It did not stop there.

More recently, it provided legal and financial support and public cheerleading for Paul deParrie and others in deParrie v. Hanzo. DeParrie was an original signer of the Army of God's Defensive Action Statement and of the Second Defensive Action Statement justifying the murders of Dr. David Gunn and Dr. John Britton.

If anyone doubts that LLDF not only defended deParrie in court, as any legitimate lawyer might do, but approved of his murderous beliefs, they should read an LLDF interview with him Stalking Law Can't be Used to Silence Free Speech. It quotes with approval "a public statement signed by deParrie and others" advocating "the use of force" to stop abortion. Could LLDF simply have overlooked the fact that the statement did not just advocate "the use of force" but explicitly supported murders of Dr. Gunn and Dr. Britton and the wounding of Mrs. Britton and the murder of escort James Barrett?

No. The "public statement signed by deParrie and others" that LLDF quotes so approvingly is the Defensive Action Statement, and the unnamed "others" include Paul Hill, the convicted murderer of Dr. Britton. LLDF obviously knew this damning fact, never criticized or even questioned deParrie about it, and tried to conceal it.

The LLDF newsletter also devoted front-page space to Planned Parenthood v. ACLA, the so-called "Nuremberg Files" case in which deParrie and others were defendants.

"There was considerable evidence that the abortionists were frightened not because they understood the defendants [deParrie et al] to be threatening them with harm, but because they feared that the publication of their names had made them targets for 'the John Salvis of the world. '", as quoted from Ninth Circuit Overturns $107 Million 'Nuremberg Files' Verdict in LLDF's online newsletter Lifeline.

The LLDF article contain no hint of criticism of deParrie or the other defendants for creating this fear, which is well-founded in light of the murders that deParrie's associates have committed and he has condoned. LLDF evidently believes not only that vile and dangerous publications like the Nuremberg Files are protected speech -- as any First Amendment advocate might believe and any good lawyer might argue -- but that they are also laudable.

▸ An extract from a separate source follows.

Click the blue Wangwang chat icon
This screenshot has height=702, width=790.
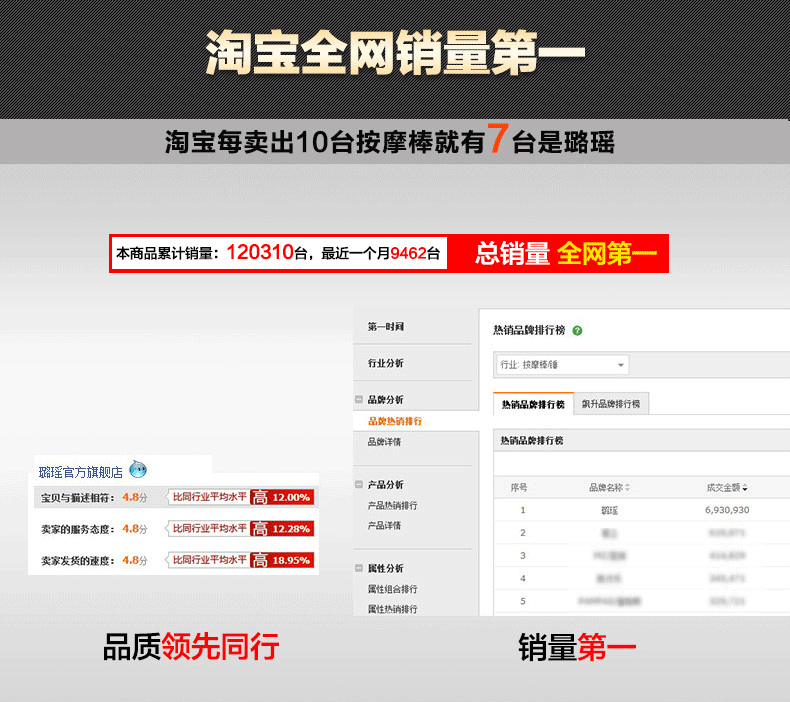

The LLDF's deParrie interview notes proudly that LLDF was "the only pro-life organization that helped in deParrie's case. " DeParrie said that "other pro-life support groups hesitated to get involved because he has an 'aggressive' attitude. "

It would be more accurate to say that the mainstream pro-life movement wants nothing to do with deParrie and his associates because of their pro-murder attitude and actions. The Life Legal Defense Foundation has no such scruples.